Markets & Economy

Text size: 


The basics of ETFs: A primer for the perplexed

May 14, 2013

In recent years, exchange-traded funds—commonly referred to as ETFs—have grown in popularity. For many investors, though, ETFs remain something of a mystery. With that in mind, here's an explanation aimed at demystifying ETFs and helping you decide whether they're a good fit for your portfolio.

Generally speaking, you can think of an ETF as a hybrid that blends the investment characteristics of an index mutual fund with the trading characteristics of stock shares.

Joel Dickson "Since their inception in 1993, exchange-traded funds have grown rapidly as a convenient, low-cost means of gaining exposure to broad and niche markets," said Joel Dickson of Vanguard Investment Strategy Group.

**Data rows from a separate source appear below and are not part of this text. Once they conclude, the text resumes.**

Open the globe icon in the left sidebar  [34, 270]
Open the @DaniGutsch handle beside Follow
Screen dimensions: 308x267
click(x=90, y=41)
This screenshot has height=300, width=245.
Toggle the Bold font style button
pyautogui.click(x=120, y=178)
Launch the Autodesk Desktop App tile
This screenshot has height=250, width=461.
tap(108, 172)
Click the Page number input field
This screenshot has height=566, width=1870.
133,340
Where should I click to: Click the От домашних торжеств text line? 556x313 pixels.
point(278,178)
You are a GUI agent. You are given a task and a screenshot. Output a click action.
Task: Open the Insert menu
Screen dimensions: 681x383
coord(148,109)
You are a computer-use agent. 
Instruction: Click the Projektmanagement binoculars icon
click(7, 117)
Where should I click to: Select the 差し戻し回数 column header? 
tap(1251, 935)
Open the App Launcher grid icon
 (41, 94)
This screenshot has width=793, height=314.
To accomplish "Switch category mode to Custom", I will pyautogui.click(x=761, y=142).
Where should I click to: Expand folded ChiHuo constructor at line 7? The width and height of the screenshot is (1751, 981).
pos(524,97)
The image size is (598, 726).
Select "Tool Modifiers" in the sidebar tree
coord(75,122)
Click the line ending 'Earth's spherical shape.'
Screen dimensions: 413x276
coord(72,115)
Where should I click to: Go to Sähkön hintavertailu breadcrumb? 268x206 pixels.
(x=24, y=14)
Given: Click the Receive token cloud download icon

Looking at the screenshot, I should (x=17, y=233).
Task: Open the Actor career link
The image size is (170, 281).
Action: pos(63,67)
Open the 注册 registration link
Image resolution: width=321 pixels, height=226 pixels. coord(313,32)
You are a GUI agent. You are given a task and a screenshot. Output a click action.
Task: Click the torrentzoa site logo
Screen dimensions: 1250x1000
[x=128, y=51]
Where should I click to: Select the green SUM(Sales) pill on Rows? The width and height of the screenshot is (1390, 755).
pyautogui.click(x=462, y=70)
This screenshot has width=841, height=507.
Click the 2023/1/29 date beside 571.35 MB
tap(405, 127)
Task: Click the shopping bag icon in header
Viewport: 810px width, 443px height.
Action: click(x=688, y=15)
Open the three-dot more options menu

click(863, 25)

"At the end of 2001, ETFs held a total of $83 billion in assets. By early 2012, that figure had soared to nearly $1.2 trillion," Mr. Dickson said, citing data from Simfund. "ETFs began as investments that facilitated intraday trading of broad segments of the markets. As time has passed, ETF providers have sliced and diced markets into increasingly smaller fragments."

How ETFs are like index funds

Like index funds, most ETFs seek to track specific benchmarks and hold broadly diversified baskets of stocks and bonds. ETFs let you invest in an entire stock market or small segments of it. You can also buy ETFs that represent the entire bond market, international stocks and bonds, or specific industries or market sectors.

While most ETFs follow an indexing strategy, some are actively managed, use borrowed money (leverage), or invest in gold or currencies.

As with any investment, you should do a little homework before you buy. Many ETFs feature expense ratios on par with those of low-cost index funds. For example, Vanguard Total Stock Market ETF had an expense ratio of 0.05% in its 2012 fiscal year. The average expense ratio for ETFs across the industry (0.58%) is far lower than for mutual funds (1.11%), according to Lipper Inc. data as of December 31, 2012.

ETFs can also be very tax-efficient. Like mutual funds, ETFs must distribute income and realized capital gains annually, and these distributions are taxable to investors outside of tax-advantaged accounts. However, thanks to the low-turnover, buy-and-hold nature of the index approach, ETFs—like broad-based index funds—generally tend to distribute only modest capital gains, if any.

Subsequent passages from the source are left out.